Exercise directions.
Read the listing below and copy out each line where the word "computer" occurs.

Extracted information.
=== Begin Enclosure ===
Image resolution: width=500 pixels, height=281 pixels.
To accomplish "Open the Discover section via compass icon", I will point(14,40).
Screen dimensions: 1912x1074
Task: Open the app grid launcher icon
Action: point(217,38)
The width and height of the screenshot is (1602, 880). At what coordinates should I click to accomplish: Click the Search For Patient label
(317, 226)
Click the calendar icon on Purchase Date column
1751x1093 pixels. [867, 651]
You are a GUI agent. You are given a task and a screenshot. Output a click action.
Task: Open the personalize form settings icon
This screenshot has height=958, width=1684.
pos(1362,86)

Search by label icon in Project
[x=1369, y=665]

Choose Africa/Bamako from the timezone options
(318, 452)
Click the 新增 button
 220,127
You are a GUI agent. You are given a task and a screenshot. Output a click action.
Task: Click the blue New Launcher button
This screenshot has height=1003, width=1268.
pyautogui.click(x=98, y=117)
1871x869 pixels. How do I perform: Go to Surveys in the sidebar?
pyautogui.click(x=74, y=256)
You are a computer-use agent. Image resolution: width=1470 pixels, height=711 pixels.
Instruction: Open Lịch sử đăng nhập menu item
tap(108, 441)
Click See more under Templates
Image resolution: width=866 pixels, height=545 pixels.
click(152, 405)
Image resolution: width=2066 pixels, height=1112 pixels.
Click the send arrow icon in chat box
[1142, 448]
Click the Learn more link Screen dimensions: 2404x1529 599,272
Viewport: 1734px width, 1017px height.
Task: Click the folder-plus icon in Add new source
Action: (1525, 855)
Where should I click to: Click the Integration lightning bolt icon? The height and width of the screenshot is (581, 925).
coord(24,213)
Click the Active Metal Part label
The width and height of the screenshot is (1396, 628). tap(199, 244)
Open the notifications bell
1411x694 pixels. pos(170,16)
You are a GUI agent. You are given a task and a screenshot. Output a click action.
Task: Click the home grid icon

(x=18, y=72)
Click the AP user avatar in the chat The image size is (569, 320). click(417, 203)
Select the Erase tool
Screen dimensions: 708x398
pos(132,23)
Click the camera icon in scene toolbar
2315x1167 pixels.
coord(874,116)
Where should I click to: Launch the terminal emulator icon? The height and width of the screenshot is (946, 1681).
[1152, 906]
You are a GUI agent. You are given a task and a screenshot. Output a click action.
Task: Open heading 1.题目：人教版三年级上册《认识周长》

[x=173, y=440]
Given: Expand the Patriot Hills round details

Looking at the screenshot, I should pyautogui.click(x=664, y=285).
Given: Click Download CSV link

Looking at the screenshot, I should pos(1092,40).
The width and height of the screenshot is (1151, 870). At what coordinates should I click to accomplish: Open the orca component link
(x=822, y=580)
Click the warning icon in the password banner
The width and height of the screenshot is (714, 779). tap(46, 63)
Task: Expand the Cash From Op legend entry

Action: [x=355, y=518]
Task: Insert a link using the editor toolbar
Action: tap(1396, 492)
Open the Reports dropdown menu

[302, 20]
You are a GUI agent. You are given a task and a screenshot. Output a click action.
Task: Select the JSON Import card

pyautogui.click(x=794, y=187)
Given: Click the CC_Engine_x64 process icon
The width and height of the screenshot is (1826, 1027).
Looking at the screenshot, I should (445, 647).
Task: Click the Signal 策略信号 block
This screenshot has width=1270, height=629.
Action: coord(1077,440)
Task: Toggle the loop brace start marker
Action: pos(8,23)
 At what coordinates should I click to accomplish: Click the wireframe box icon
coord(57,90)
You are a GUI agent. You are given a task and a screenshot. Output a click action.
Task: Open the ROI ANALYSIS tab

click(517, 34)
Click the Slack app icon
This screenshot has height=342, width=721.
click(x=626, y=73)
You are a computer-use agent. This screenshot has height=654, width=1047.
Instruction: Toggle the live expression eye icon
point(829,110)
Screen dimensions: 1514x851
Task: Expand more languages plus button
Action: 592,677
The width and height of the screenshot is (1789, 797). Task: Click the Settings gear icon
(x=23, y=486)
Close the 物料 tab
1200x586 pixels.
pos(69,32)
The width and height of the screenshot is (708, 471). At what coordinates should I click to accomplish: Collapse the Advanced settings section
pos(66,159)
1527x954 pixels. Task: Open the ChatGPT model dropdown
=== End Enclosure ===
Output below.
You are a computer-use agent. Image resolution: width=1470 pixels, height=711 pixels.
You are a computer-use agent. This screenshot has height=654, width=1047.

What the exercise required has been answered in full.